Priority Lost: Article 9 of the UCC
Under section 9-515 of Maryland’s UCC, a filed financing statement remains effective for five years. Industrial filed its statement in 2012, and it remained effective until 2017. Absent the filing of a continuation statement, the financing statement lapses on the expiration date and rendered unperfected pursuant to section 9-322(a)(2), which states that a perfected security interest has priority over a conflicting unperfected security interest. In short, a secured creditor will lose its place in line if it fails to file the continuation statement. Under this rational, Firstrust argued that its security interest had priority over Industrial’s conflicting unperfected security interest because of the lapse in 2017.

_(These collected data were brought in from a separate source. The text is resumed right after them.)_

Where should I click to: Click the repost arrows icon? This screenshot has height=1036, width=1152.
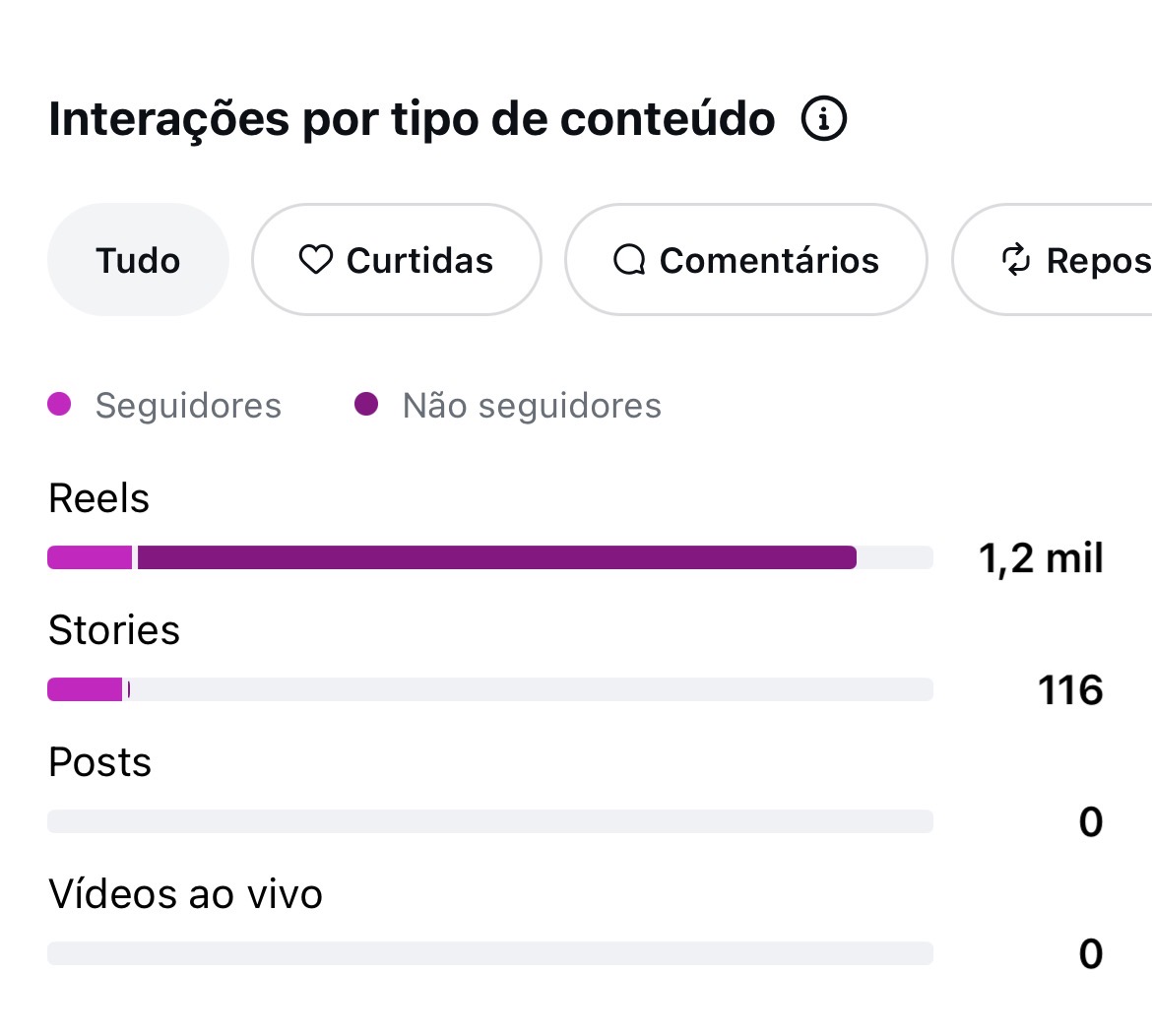pos(1016,259)
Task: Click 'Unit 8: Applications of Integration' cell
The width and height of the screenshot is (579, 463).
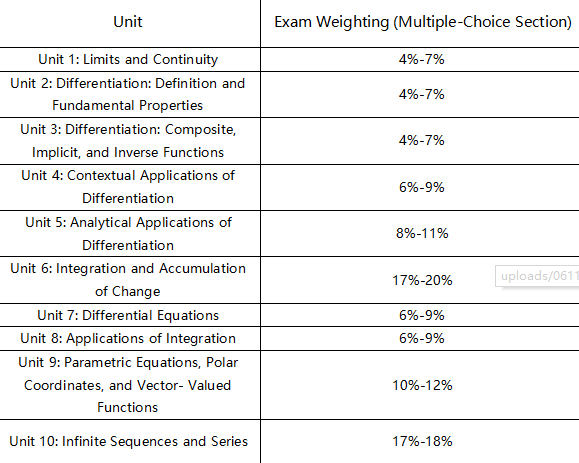Action: tap(128, 339)
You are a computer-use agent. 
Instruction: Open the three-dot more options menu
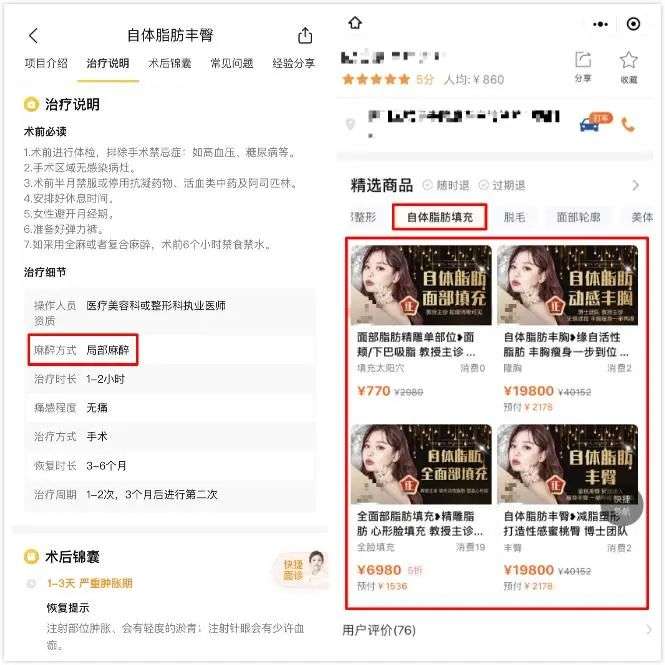pos(600,24)
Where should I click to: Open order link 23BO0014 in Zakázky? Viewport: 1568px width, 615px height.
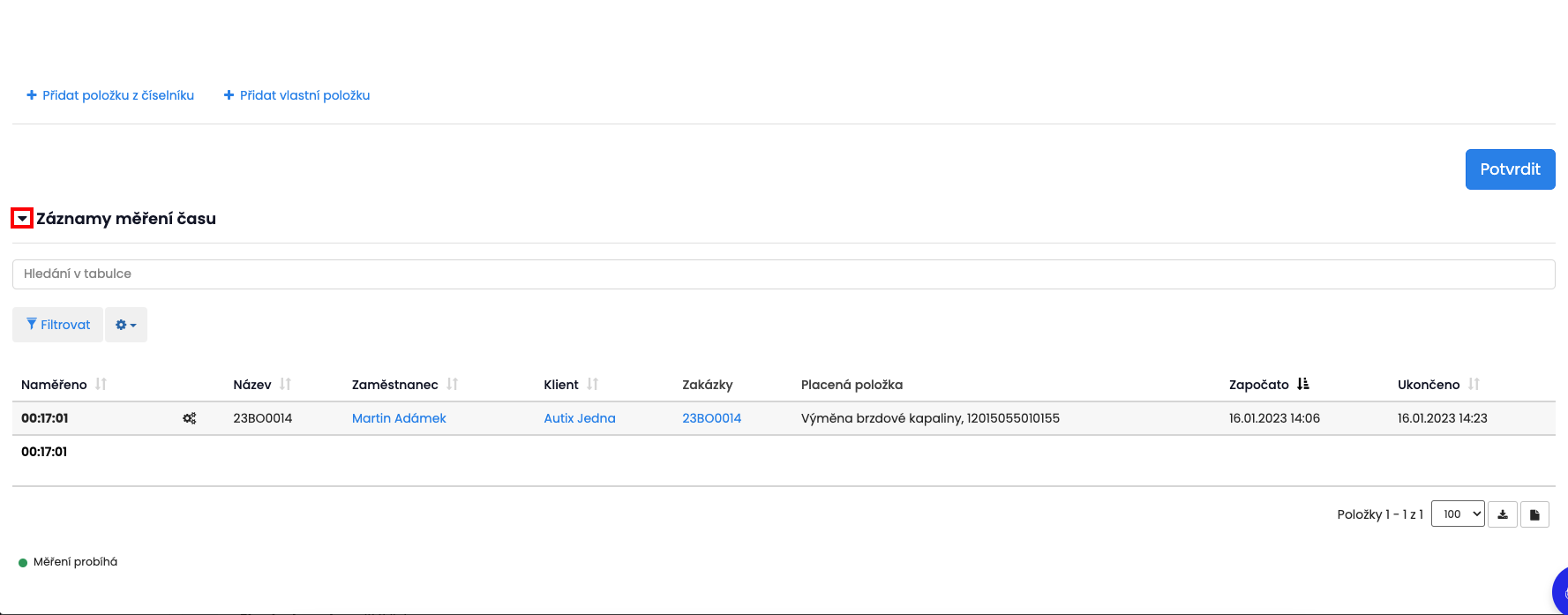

Firstrust relied on legislative history. It noted that the UCC used to state the following: “[i]f a security interest perfected by filing exists at the time insolvency proceedings are commenced by or against the debtor, the security interest remains perfected until termination of the insolvency proceedings.” That language was removed in the current version of the UCC. Firstrust argued that the removal of this language evidenced the legislature's intent to eliminate the freeze rule. That rational, however, was not supported by the comments to the section 9-515, which explain that the legislature did not intend to eliminate that rule. Rather, the comments confirm that the effect of the lapse on priority is left to courts to decide based on federal bankruptcy law.
Priority Regained: Freeze Rule in Bankruptcy
In bankruptcy, the freeze rule freezes the priority of a security interest as of the petition date, which will remain the priority throughout the bankruptcy case. This principle has been recognized by the U.S. Supreme Court since at least 1931: “valid liens existing at the time of the commencement of a bankruptcy proceeding are preserved.” Isaacs v. Hobbs Tie & Timber Co., 282 U.S. 734, 738 (1931).
Two leading cases explain how the freeze rule works. In Halmar Distributors, a debtor moved its inventory to Massachusetts. The senior secured creditor filed proper financing statements in New York, but the junior filed in both New York and Massachusetts. Under the UCC, the senior had to file in Massachusetts within four months to maintain its position. It failed to do so. Yet the court found that the senior maintained its position because the lapse occurred after the debtor filed for bankruptcy. The senior secured creditor’s position was frozen in time on the day of the petition.
The second case is Chaseley’s Foods. It also involved the effect of a lapsed financing statement on a secured creditor’s priority. Again, the court found that the secured creditor maintained its status despite failing to file a continuation statement during a bankruptcy case. The court also addressed the effect of the UCC. It concluded that a bankruptcy case maintains the priority of a secured creditor regardless of whether a provision in the UCC reaffirms this principle. The lapse makes no change.
That is what happened here. Before bankruptcy, Industrial had priority over Firstrust. On the day of the bankruptcy filing, Industrial had priority over Firstrust. Throughout the bankruptcy case, Industrial had priority over Firstrust. Nothing changed when Industrial’s financial statement lapsed shortly after the bankruptcy filing. Under the UCC, Industrial would have lost priority. But the freeze rule maintained Industrial’s priority—a result that the drafters of the UCC affirmed in their comments to Article 9. A senior secured creditor in bankruptcy need not file a continuation statement to maintain its priority.